Reading the records below, how many lines contain "notification"? Respond with a number and nothing else.

Data extracts below:

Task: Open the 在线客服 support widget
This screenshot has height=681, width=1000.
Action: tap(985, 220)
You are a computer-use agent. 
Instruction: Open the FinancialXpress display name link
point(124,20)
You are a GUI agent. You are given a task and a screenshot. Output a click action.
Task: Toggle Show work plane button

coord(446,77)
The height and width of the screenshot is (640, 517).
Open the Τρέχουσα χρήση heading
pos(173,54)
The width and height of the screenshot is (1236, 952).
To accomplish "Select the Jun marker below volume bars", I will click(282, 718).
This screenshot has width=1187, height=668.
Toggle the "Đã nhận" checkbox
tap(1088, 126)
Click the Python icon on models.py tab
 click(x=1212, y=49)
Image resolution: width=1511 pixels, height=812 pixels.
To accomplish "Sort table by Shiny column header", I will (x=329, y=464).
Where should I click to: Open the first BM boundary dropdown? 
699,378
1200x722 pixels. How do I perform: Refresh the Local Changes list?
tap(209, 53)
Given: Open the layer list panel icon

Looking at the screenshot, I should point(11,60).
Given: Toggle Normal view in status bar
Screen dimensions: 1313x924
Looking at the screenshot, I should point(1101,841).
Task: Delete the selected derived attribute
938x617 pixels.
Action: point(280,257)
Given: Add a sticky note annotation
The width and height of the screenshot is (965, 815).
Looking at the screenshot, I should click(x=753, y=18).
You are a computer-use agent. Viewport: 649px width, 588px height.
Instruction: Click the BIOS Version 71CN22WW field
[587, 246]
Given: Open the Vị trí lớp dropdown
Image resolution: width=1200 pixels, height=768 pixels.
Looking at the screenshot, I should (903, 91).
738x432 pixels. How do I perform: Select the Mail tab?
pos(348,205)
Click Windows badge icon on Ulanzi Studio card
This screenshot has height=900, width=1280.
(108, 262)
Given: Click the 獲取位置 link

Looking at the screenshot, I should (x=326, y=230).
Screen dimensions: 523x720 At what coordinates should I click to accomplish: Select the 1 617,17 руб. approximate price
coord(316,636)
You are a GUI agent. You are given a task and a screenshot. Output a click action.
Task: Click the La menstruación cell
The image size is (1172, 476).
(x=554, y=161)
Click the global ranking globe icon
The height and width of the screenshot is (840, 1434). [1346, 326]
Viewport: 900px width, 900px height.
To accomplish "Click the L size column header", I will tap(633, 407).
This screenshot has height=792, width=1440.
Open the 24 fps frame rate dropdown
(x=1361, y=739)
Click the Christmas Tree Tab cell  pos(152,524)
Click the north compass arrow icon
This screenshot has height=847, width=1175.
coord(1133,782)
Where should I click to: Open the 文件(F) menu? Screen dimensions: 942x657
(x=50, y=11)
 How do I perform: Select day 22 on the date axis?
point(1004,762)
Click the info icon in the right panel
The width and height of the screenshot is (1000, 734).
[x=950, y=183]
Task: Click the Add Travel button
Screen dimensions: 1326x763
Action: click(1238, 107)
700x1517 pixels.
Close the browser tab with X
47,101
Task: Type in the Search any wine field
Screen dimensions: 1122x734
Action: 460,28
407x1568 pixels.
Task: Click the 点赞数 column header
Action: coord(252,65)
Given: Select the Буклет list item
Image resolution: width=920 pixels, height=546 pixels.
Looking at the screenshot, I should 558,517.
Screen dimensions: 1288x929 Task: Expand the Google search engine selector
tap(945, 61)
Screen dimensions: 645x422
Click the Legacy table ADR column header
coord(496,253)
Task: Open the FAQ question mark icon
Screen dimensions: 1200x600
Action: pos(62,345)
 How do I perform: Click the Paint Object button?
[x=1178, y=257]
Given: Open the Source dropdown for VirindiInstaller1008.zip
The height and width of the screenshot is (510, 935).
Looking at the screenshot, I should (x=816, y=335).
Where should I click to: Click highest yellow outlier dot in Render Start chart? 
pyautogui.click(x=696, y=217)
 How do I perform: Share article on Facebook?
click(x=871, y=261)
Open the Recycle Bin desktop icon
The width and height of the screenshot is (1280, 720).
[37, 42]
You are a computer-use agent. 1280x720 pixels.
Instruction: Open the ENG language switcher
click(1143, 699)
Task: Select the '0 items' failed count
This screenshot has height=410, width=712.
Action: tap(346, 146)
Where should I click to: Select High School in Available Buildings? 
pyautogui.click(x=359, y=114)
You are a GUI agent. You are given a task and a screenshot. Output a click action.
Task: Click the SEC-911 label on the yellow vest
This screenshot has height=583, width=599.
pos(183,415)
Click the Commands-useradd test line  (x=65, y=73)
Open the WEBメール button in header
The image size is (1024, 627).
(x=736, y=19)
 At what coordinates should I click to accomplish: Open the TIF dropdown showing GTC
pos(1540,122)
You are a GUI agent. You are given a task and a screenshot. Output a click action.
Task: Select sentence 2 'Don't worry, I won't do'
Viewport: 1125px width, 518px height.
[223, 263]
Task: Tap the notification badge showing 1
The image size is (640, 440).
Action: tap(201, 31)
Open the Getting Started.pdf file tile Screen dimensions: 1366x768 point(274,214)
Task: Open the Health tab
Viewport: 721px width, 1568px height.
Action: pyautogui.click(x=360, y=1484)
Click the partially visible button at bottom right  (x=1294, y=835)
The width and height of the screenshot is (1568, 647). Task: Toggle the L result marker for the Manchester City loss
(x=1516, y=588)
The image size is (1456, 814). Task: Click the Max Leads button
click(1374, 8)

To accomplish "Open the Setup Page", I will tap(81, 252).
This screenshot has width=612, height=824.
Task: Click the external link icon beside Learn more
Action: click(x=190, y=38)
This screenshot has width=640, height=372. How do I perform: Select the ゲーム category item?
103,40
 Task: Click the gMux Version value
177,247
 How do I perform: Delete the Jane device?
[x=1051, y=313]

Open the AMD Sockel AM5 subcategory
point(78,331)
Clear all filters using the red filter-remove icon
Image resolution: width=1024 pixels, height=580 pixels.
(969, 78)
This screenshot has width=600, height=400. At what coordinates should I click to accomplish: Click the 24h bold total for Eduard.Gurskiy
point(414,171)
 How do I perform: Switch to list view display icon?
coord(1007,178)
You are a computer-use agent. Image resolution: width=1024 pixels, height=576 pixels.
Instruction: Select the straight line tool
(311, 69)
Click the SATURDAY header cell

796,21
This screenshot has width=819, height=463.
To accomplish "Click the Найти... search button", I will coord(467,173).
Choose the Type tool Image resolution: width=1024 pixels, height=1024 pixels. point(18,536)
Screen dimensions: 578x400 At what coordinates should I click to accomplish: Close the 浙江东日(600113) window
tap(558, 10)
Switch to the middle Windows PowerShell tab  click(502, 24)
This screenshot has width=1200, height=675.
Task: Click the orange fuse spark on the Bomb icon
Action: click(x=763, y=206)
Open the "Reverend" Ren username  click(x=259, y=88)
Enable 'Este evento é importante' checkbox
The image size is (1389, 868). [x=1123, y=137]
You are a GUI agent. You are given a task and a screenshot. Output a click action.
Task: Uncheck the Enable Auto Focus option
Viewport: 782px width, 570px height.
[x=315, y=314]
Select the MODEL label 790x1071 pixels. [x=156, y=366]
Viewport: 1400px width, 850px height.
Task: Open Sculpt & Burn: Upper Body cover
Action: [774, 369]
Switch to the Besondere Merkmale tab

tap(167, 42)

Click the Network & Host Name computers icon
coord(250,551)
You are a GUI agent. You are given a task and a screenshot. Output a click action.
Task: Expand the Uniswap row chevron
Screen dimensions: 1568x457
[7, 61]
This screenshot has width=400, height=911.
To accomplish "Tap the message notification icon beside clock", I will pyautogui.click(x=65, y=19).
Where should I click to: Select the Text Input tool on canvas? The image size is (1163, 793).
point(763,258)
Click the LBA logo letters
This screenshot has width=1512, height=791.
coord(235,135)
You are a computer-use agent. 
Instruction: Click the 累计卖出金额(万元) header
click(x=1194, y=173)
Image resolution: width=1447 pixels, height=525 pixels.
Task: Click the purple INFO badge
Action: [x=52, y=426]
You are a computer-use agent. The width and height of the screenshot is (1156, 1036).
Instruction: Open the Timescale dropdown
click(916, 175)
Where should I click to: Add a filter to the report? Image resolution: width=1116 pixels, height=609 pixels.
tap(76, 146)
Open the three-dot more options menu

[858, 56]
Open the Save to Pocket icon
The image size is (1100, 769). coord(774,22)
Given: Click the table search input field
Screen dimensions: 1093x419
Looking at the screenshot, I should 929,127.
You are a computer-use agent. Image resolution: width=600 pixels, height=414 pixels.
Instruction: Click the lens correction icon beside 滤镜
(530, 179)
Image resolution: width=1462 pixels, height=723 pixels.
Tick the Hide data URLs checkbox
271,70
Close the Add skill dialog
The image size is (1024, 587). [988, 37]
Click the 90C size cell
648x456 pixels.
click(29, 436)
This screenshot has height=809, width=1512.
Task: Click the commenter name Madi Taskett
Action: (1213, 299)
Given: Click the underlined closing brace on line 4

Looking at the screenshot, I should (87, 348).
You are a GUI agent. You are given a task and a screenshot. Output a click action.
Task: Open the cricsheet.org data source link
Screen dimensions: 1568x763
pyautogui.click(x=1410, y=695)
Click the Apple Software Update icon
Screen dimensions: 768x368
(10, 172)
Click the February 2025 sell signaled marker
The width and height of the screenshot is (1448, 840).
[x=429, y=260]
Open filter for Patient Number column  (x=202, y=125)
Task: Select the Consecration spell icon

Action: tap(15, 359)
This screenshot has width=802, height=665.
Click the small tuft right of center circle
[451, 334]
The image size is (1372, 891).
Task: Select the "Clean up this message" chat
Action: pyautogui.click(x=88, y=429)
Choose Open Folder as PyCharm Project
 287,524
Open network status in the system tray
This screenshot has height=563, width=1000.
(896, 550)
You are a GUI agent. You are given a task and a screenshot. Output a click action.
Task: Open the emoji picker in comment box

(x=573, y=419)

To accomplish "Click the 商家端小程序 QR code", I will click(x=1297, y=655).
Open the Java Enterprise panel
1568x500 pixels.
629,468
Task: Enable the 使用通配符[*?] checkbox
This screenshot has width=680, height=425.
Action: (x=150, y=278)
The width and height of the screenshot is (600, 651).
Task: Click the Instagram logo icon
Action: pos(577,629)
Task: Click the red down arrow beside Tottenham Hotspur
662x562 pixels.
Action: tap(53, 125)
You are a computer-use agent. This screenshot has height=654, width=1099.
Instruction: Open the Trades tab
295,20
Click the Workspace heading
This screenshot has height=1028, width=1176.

End of Data extracts.

Exercise response
2